I admit with shame that there have been times when I have been so filled with anger and frustration with my children that I have screamed at them. One time when my husband was out of town and I was feeling the heat of being the Mom and the Dad, I snapped at my older son. Not only did I speak to him at the top of my voice, but I used some nasty curse words as well. My son was in tears. For five minutes I felt absolute jubilation thinking I had given him the scolding he deserved. (After all, he was being stubborn and defiant, and deserved Mom’s wrath.) But that jubilation soon turned to shame. I realized I could have and should have used a much better and kinder approach with him. My delivery had been a disaster, and it left both of us feeling miserable. I apologized to my son, and felt slightly better, but mostly I just wished I had never behaved so shamefully.
Now moving outside the home. I have seen and heard kindnesses and hostilities, but I am going to focus on the kindnesses. When my husband and I were young married students, living in married housing at the university we were attending, our landlord would come over about twice a week and fix things around the apartments where we lived. He was an older man, in his late seventies or early eighties. My husband and I were the only ones with children in our apartment complex. He would knock at my door and hand my one year old daughter the toy out of his Happy Meal. It was a small but significant gesture in my eyes. We would also call him and his wife on occasion and tell them we couldn’t make rent for another three or four days. They would always say, “Oh, that’s all right,” and allow us the extra days we needed to pay the rent. One time, our landlord noticed that one of my neighbors was trying to grow cantaloupe. The soil was poor and her project was failing, but our dear landlord, trying to give her encouragement, placed a large ripe cantaloupe in the middle of her dying vines. My husband and I moved away, and three months later heard from one of our neighbors that this dear landlord had passed away. I lay in bed that night and cried. He had been so good to my husband and me and to our children, and that evening I fell asleep thinking of his many kindnesses.
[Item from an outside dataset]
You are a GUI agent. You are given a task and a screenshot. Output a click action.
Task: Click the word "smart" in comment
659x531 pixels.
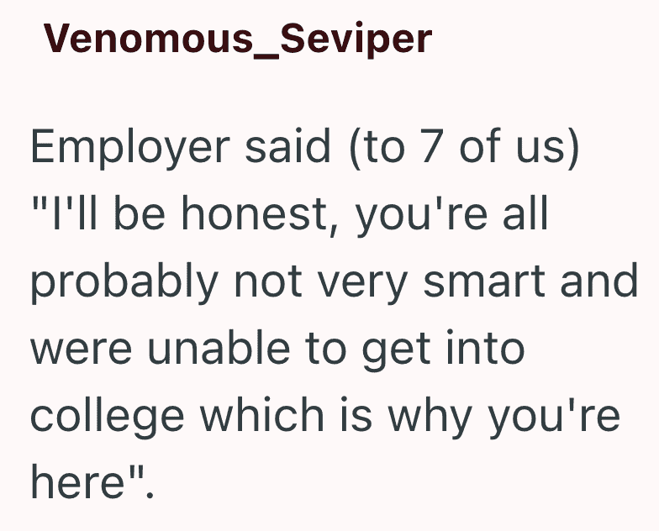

There seem to be two things that people do not forget: one is when people are unkind to them, the other is when people have been kind to them. One day, my oldest daughter and I were in a car accident. I’d like to say it was a minor accident, but it was not. Thankfully no one was injured or killed. But as I sat on the curb holding my head in my hands and sobbing, I felt worse that passersby were walking around me and pretending that nothing had happened. Finally, one woman sat down next to me and asked me if I was all right. The flood of thankfulness I felt toward her was overwhelming. I asked her if she would just sit next to me and talk to me. I told her that people ignoring me was making me feel worse. She sat next to me and offered me words of comfort until my husband arrived on the scene. I don’t know who that woman was, but I am thankful to her to this day for taking the time to stop and comfort me. She didn’t have to, but she did.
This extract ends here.